Much of the momentum gained by the Portland Diamond Project appears to be eroding, at least for the time being.
The Commissioner of Major League Baseball does not appear to have been convinced to expand the league — so for Portland — the waiting game will continue.
Top negotiators with the Portland Diamond Project want to convince Manfred to act on MLB expansion sooner rather than later.
They hope to impress upon Manfred the urgency and importance of bolstering his legacy. They also hope to show Manfred there is currently robust support for Major League Baseball in the Rose City.
The problem is — and I’m speaking from a moderately informed perspective (I have researched the basics) — Manfred has two MLB franchises, the Tampa Bay Rays and the Oakland A’s, whose futures appear entirely up in the air.
Both franchises are battling to get new stadiums in their current markets and apparently it’s tough sledding. They may be forced to move.
Of course — when you are juggling (like Manfred is) — you typically don’t want to throw more balls in the air than you can handle at once.
I talked with longtime Portland sports columnist John Canzano and he summed it up like this, “everyone is waiting on Major League Baseball and Major League Baseball is waiting on the A’s and the Rays.”
Of course, as time marches on, the challenges here at home will only mount for the Portland Diamond Project.
As you may be aware, PDP has marked Portland Port Terminal 2 as their preferred site for a future MLB stadium. However, there is a major issue with that location. It’s not easy for huge crowds to get to.
The dream-like renderings of the proposed future stadium are certainly awe inspiring — but there is no TriMet MAX Line running through that area, there is only one major road, and there would certainly be issues with parking.

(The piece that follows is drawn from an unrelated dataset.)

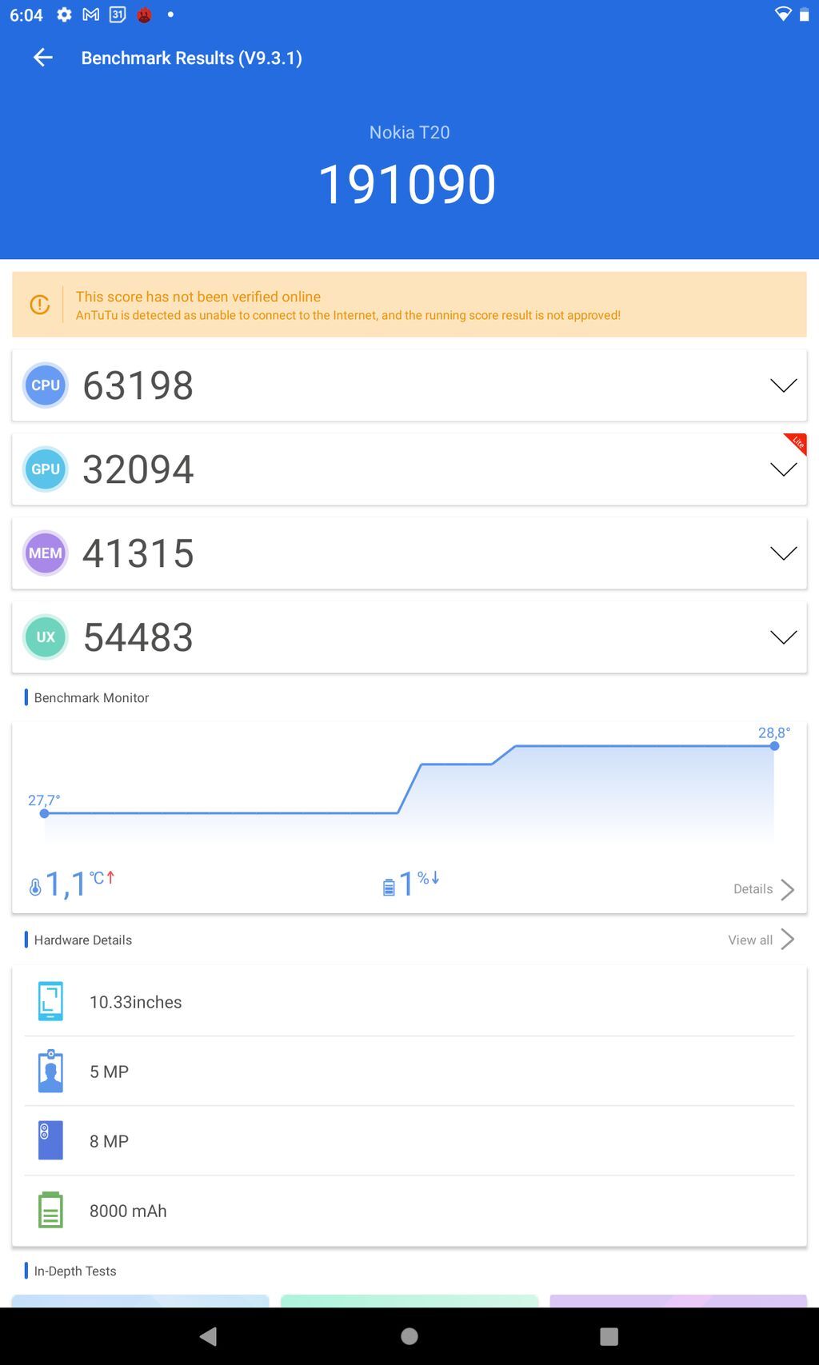
Task: Expand the UX score section
Action: pos(783,637)
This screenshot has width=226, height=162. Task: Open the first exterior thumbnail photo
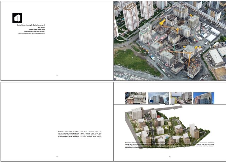136,98
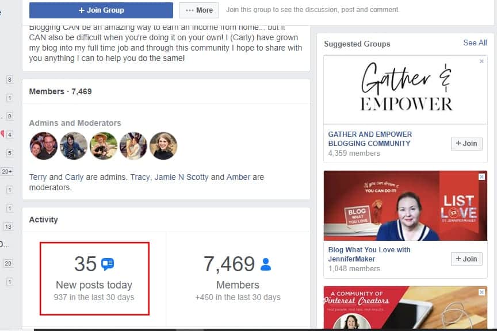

On top of that — where will all the current light and heavy industrial businesses go? You can bet that a 21st Century baseball stadium (or any venue) would struggle to survive in the middle of an industrial zone. And you can bet it will be difficult to find somewhere in Portland to move those businesses — where current residents won’t throw a huge fit.
So, we wait.
These things are never easy and they always take a long time, so Portland baseball fans are asked to “hang in there.”